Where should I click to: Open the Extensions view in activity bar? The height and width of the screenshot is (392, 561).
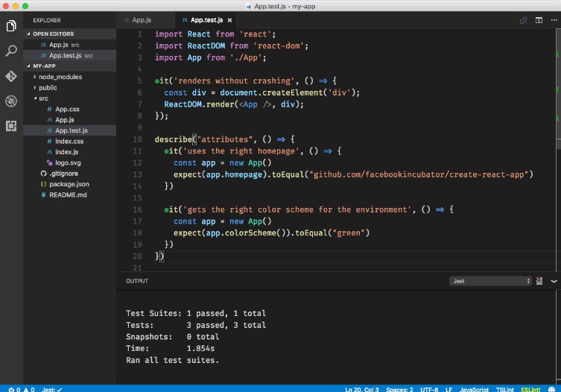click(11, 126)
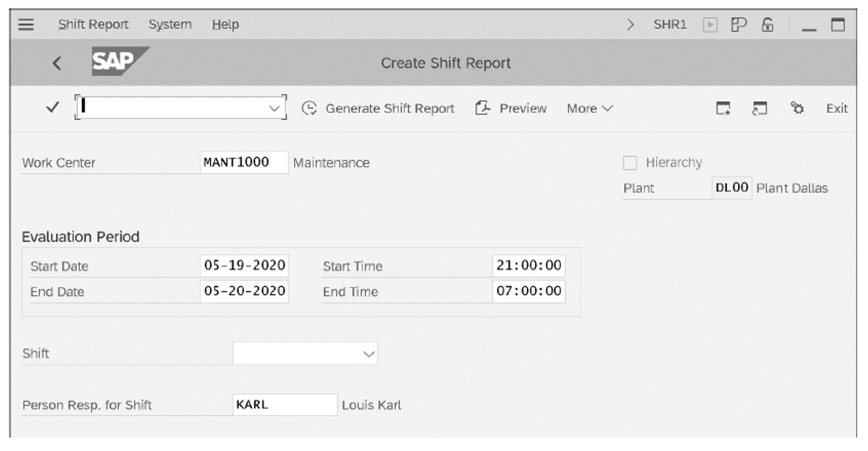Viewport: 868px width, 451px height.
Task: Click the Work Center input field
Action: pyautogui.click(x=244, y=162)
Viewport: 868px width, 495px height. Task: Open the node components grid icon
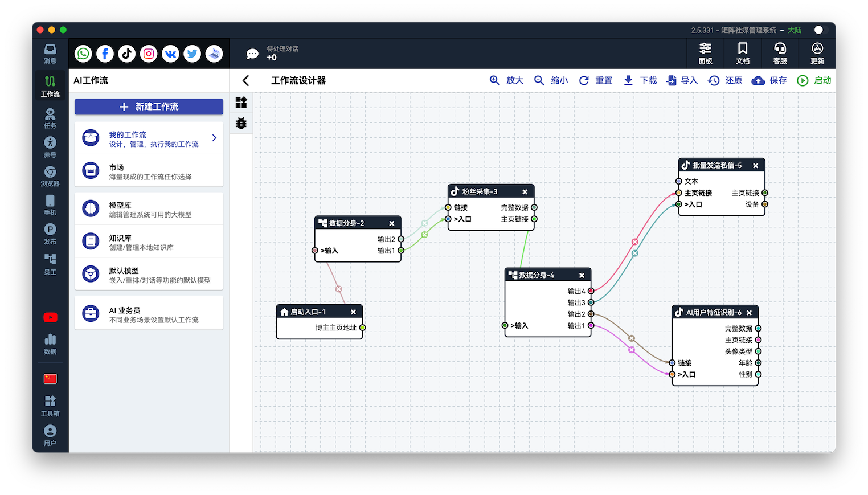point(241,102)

┄┄┄┄┄┄

▶ _Aim of the exercise_: Without including any pictures, output all the entries above exactly.

▶ _Response_:
Where should I click to: Open the Extensions view in activity bar? The height and width of the screenshot is (392, 561).
click(11, 126)
Viewport: 868px width, 451px height.
Task: Click the Work Center input field
Action: pyautogui.click(x=244, y=162)
Viewport: 868px width, 495px height. Task: Open the node components grid icon
point(241,102)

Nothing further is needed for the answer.